Sales volumes declined 2.8% in 2023 to the lowest level since 2018.

The sharp increase in prices remained a key element as sales volumes declined 4.8% since February 2020 while the value of sales has increased 13.9%.

Scotiabank commented; “Weak retail Sales on the quarter overall increase the risk of a mild technical recession in the UK and naturally drove markets to price back in some of the anticipated BoE easing that swaps pricing removed after the CPI data.

The data flow overall triggered significant uncertainty over Bank of England policy.

City Index strategist Fiona Cincotta commented; "Retail sales are desperately weak, but services do seem to be showing some signs that growth is still happening and yes, it does put the Bank of England in a difficult situation.”

She added; "Broadly speaking, inflation is at the level that it is and they're not going to take the risk of taking their foot off the gas too early."

ING expects the BoE will be focussed on services inflation; “This means that a further repricing lower in BoE rate expectations would require markets to make a conviction call that the December CPI surprise was just a blip.”

Socgen expects a firm dollar tone to remain for now; “This week saw more weakness in manufacturing, in hard data and surveys, but solid retail sales and an ever-tightening labour market have pushed longer-dated yields up. The data and the rate move have supported the USD but looked at in this way, the impression is that there is potentially more to go.
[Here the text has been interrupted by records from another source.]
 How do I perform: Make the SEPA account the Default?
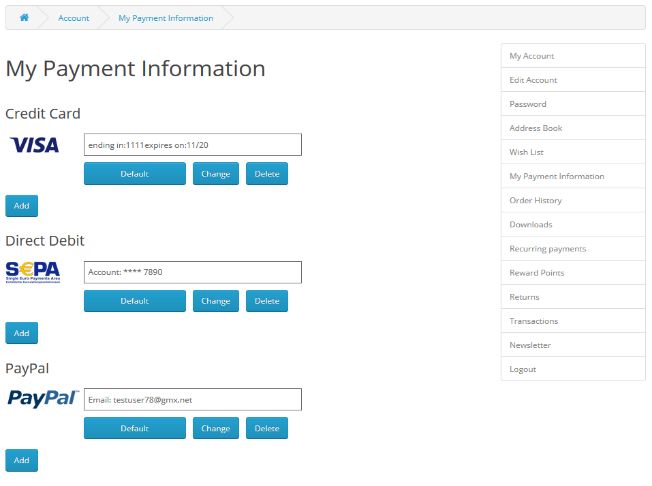[x=134, y=301]
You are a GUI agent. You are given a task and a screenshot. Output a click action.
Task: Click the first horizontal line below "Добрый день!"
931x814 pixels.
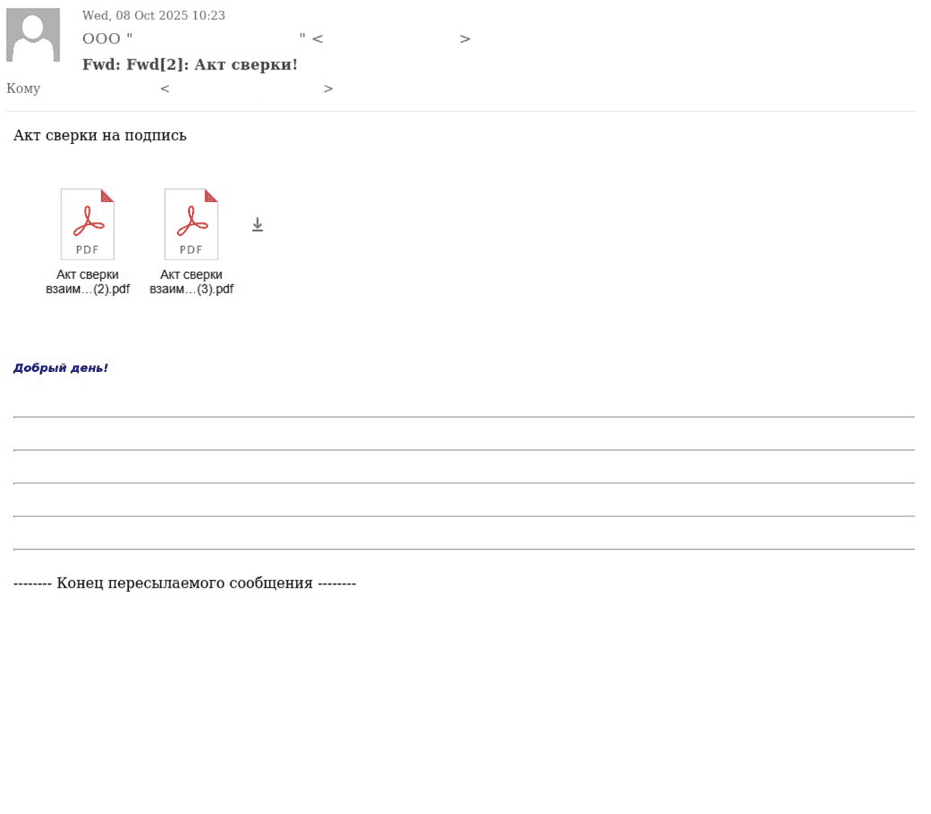pyautogui.click(x=464, y=417)
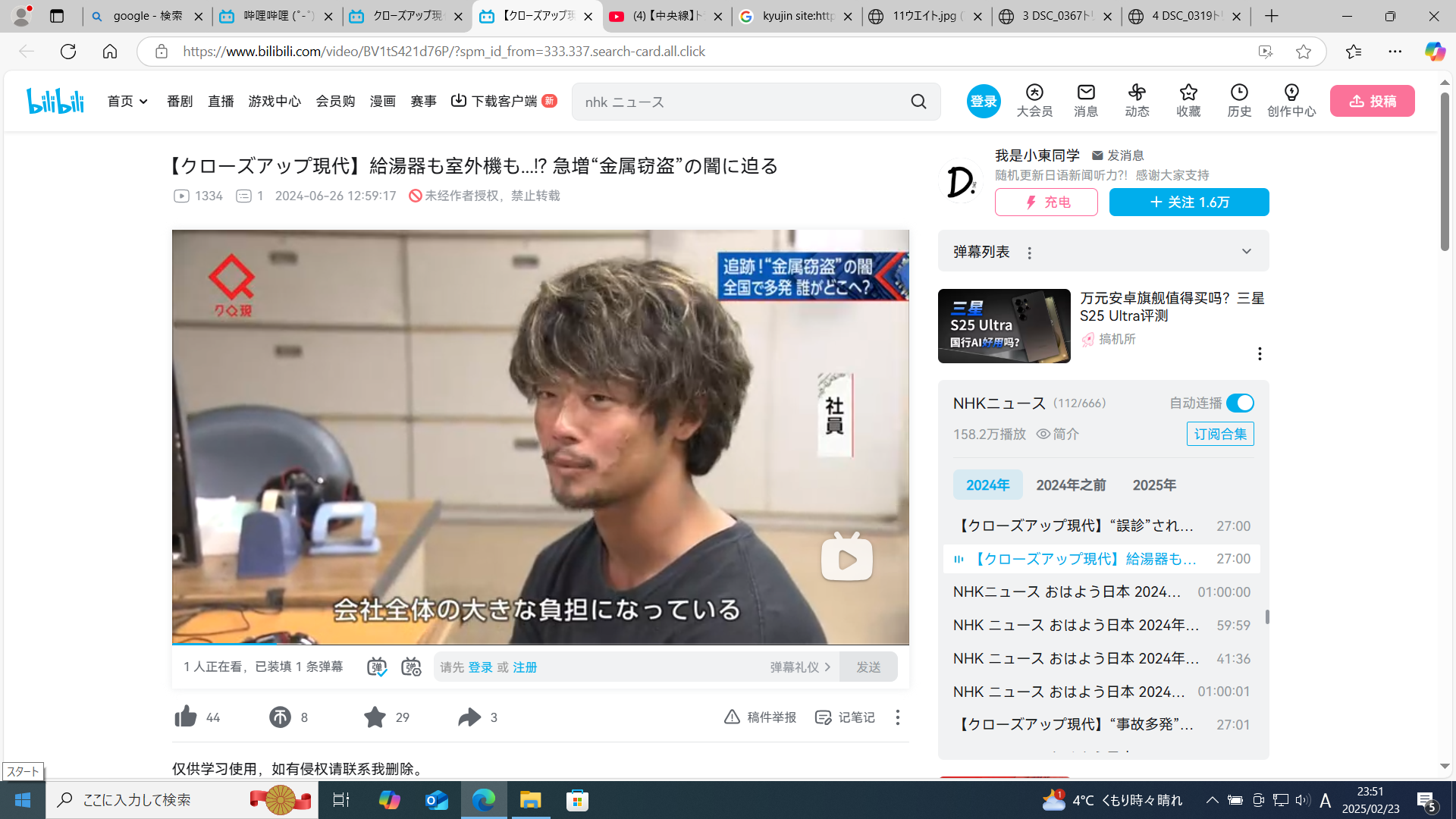The width and height of the screenshot is (1456, 819).
Task: Open the 首页 dropdown menu
Action: click(127, 101)
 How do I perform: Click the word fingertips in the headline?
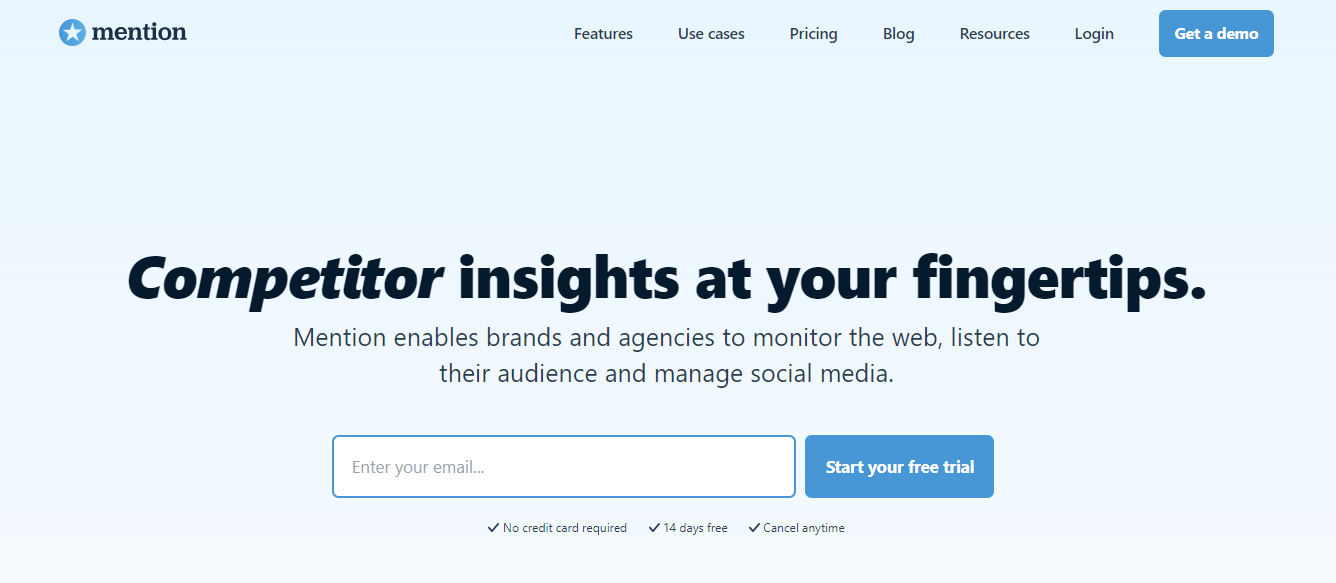pos(1060,279)
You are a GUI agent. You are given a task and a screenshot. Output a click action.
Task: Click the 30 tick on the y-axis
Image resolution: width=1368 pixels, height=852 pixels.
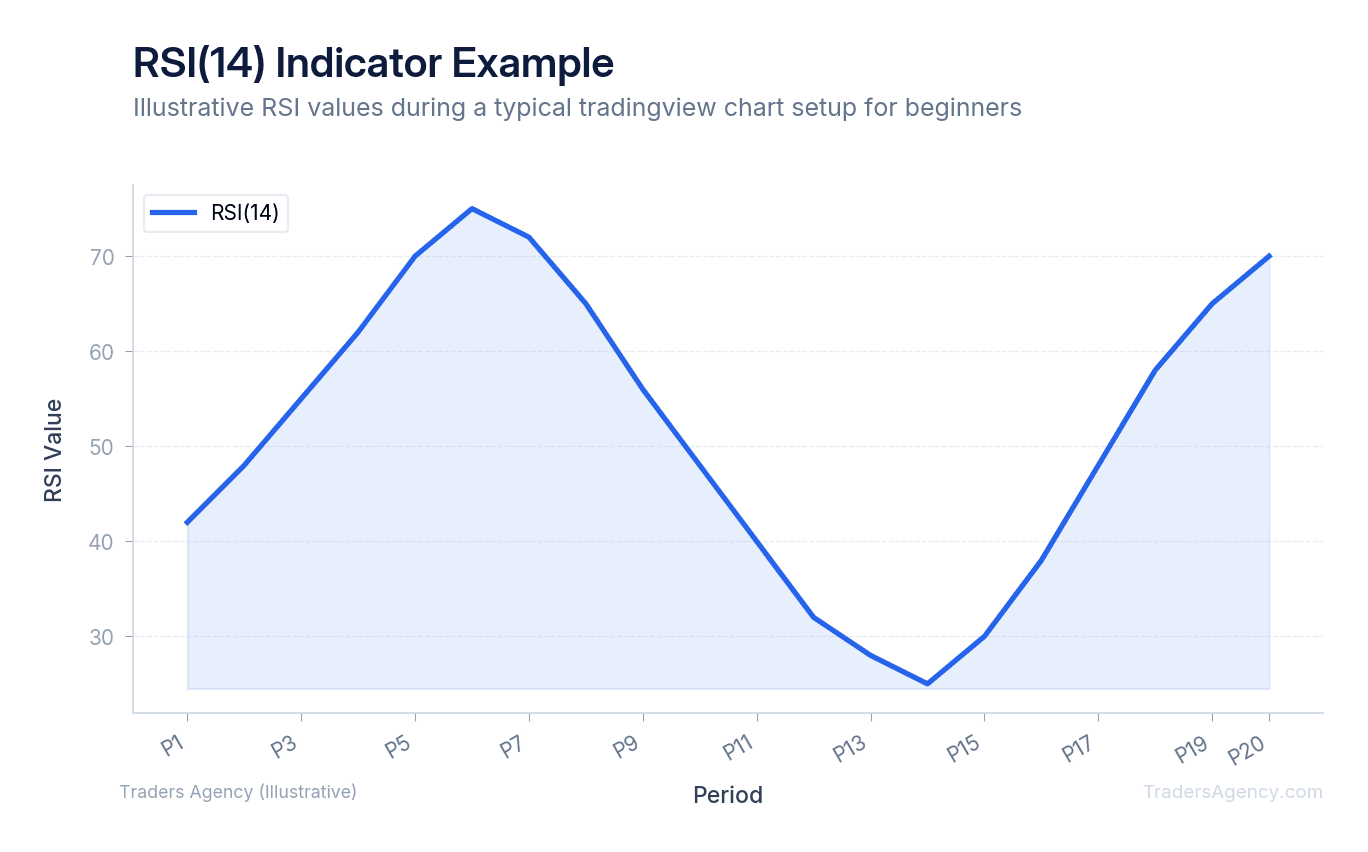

The Dollar’s bounce isn’t necessarily over yet.

The bank added; “there is room for GBP/USD to drift to 1.2500 before we get the mid-February UK data blast.”

According to ING, rate-cut pricing is still too high; “Markets remain attached to the prospect of a March cut, now priced with around 50-60% probability, but we really struggle to imagine the Fed cutting in two months’ time against the current economic backdrop.”

ING added on the dollar; “The only key data release in the US before then is the fourth quarter GDP figures next week, and barring major surprises there, there is no compelling bearish story for the next week or so.”

According to Westpac's head of foreign exchange strategy Richard Franulovich."The thumping message from U.S. activity data and central bankers is that markets are too aggressively priced for rate cuts in 2024."

He added; "That, and a fresh bout of turbulence across China's property and financial markets has the dollar returning to form."

Scotiabank added; “Sterling is underperforming but losses are relatively mild and the broader, sideways range for spot in place over the past month or so remains intact.”

The bank is broadly neutral on the GBP/USD pair in the short term.